Of course, I would return to issues around conditions in Iran years later, particularly with regard to Women’s and Gay Rights – and of course, in the last year everyone’s talking about Iran – but that curious bit of information on the back of a Zappa album was forgotten.

But it popped back into my head about a week back when I was poking around on eBay and stumbled upon an Iranian exile in Canada selling some records. His note said:

“All of the Iranian records were released in extremely limited numbers. Those releases are from end 50s until begin70s when the last King of Persia (Shah) ruled the country. After change of regime in Iran, the government closed all record companies and destroyed all available records on the market.”

Now I love records with a bit of history behind them, so I couldn’t resist bidding on a few, and ultimately buying the three featured here. I also had a very pleasant email exchange with the seller who told me a little bit more about the records and about what happened to the music after the theocratic mullahs took power.

Apparently, Iranian record companies made these records from the 50s until the fundamentalists took over in 1979. Their output was mainly local music (about 80%) and the other 20% was western. I am also told that Iranian companies even exported records for the Turkish market. Of course, Iran had been making recordings since the 1890s.

What I found quite interesting is that “western music” appeared to be a genre all on it’s own, with none of the categories that we naturally break it up into: blues, rock, folk, jazz, easy listening, etc… Take this compilation EP for example:

Apart for the beautiful cover art, what strikes one is the track listing by this Top4 label record: “Jerushalaim” by Charles Aznavour, “La Mia Serenata” by Jimmy Fontana, “Somebody to Love” by Jefferson Airplane, and “Homburg” by Procol Harem. That‘s quite a mixture!

Another label doing a similar thing was the Royal label:

They followed the same formula, making me think that the market demanded a wide-ranging and varied diet of both western and locally producedpopular music. What is also notable is that the format seems to be 4-track 7-inch discs (known as EPs). The chief reason for EPs was that many people did not have the equipment to play 12” records, so the record companies often put out albums in instalments. These were also less of a cash outlay at one time. I wonder if the Iranian companies did so many EPs – well into the 70s – for similar reasons.

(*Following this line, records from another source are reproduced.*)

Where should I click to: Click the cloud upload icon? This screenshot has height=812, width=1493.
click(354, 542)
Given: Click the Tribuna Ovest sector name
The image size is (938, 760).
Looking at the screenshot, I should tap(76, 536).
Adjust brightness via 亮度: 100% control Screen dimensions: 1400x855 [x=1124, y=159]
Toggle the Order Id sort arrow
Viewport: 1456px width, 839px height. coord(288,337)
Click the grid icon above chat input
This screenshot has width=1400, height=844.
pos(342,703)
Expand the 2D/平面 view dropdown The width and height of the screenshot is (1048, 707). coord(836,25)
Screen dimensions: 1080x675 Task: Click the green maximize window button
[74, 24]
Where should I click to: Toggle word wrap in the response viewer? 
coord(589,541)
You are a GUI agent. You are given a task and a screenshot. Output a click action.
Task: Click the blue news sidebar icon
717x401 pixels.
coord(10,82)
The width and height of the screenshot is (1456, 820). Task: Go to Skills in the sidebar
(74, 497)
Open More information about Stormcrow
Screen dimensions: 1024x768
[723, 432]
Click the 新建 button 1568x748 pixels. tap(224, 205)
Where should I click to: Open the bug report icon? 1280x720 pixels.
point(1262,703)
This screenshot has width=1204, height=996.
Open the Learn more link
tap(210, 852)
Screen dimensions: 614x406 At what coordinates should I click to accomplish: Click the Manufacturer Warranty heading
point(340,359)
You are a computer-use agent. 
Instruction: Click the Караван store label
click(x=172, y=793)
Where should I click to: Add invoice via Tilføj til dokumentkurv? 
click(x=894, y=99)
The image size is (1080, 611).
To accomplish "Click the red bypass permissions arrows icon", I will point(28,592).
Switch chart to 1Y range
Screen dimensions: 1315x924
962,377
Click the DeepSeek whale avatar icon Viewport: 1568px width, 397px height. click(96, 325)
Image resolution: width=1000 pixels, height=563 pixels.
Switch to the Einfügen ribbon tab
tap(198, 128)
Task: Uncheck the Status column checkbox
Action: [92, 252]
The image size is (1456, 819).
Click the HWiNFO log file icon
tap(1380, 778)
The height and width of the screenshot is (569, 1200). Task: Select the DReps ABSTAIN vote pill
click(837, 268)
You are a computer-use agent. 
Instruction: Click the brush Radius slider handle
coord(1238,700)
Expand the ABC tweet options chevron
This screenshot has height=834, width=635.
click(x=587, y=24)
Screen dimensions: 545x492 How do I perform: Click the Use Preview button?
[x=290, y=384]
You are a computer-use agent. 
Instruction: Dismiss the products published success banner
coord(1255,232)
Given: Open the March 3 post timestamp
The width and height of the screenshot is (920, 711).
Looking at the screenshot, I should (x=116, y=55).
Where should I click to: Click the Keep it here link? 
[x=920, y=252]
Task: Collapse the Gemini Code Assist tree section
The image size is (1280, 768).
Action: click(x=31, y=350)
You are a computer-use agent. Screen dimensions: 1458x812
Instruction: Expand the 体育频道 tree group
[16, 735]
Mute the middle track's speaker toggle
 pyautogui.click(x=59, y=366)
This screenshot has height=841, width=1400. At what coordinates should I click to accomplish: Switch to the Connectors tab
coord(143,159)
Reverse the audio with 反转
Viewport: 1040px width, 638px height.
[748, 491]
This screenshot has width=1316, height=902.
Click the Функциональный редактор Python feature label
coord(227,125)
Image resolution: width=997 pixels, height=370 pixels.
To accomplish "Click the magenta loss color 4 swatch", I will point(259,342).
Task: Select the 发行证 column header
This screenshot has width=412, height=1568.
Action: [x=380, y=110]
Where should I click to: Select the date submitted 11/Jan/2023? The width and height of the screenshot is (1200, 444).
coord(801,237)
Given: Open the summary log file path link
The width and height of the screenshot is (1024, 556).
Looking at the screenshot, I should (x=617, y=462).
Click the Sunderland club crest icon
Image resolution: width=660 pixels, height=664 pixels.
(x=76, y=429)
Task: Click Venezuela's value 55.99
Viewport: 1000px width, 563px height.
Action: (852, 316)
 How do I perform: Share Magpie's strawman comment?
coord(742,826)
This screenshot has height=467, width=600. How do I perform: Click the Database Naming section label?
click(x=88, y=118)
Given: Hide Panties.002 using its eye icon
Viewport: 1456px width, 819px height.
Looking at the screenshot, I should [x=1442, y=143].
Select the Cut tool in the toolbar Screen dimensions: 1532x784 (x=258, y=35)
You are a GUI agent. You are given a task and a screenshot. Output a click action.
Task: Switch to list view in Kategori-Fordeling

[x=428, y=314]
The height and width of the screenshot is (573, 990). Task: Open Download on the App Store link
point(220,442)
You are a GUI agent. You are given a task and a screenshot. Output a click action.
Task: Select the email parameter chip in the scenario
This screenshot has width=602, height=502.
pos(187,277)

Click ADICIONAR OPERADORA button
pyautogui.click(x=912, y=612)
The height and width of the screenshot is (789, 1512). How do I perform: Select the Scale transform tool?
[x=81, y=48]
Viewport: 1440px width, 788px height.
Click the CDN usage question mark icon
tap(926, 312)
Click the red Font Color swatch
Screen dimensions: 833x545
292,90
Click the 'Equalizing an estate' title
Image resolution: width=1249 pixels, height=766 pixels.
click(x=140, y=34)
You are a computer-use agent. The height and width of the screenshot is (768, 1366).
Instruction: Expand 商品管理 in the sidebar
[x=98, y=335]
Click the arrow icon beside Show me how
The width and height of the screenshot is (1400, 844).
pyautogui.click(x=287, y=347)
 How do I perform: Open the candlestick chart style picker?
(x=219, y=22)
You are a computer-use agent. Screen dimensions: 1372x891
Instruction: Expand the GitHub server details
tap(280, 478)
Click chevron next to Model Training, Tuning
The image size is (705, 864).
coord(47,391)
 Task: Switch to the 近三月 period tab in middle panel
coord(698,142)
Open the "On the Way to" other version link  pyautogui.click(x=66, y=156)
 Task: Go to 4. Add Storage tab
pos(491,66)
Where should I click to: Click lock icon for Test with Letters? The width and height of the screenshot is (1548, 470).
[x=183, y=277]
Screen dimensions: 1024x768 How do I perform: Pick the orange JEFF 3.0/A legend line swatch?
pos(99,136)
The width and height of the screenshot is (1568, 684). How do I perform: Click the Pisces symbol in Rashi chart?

This Royal label EP had “I’m Coming Home” by Tom Jones and “This Town” by Nancy Sinatra (I’m pretty sure that’s a misprint of “Sugar Town”) on the A side and “All My Love” by Cliff Richard and “Cupid’s House” by Ebony Keyeson the B side. Perhaps not as radical a mix as Charles Aznavour and Jefferson Airplane!

My correspondent tells me that he left Iran shortly after the revolution bringing many of his records with him. “It was very difficult and dangerous to do that but I spent lots of money to manage that,” he tells me. Still, he had to leave part of his collection behind.

He has now decided, with some regrets, to sell parts of it. He explained why:

“My collection is a part music history in a very complicated country like Iran. There were not much people who appreciated that, that’s why you don’t have much collectors and these items are so rare. I decided to sell them to the westerns because they keep them safe, they know their values and they will be safe for ever. Just like lots of magnificent Persian or Egyptian antiques and precious things in western museums, if they were in native countries probably they had the same destiny as what the Iraqi and Afghan treasures had! I won’t live forever and if I die this little part of music history dies forever.”

One of the most vexing ironies is the fact that Iran’s mullahs used the relatively new cassette tape technology in the late 70s to foment their theocratic revolution. After the revolution, of course, cassette recorders were banned.

Still, thanks to the Internet and to Satellite receivers, rock ‘n’ roll is returning to Iran. The government is even having to sponsor a few state-sanctioned (and sanitised) acts, though “western music” is still officially banned – close monitored by the Ministry of Culture and Islamic Guidance, or, as Frank Zappa might have called it: “The Central Scrutinizer”.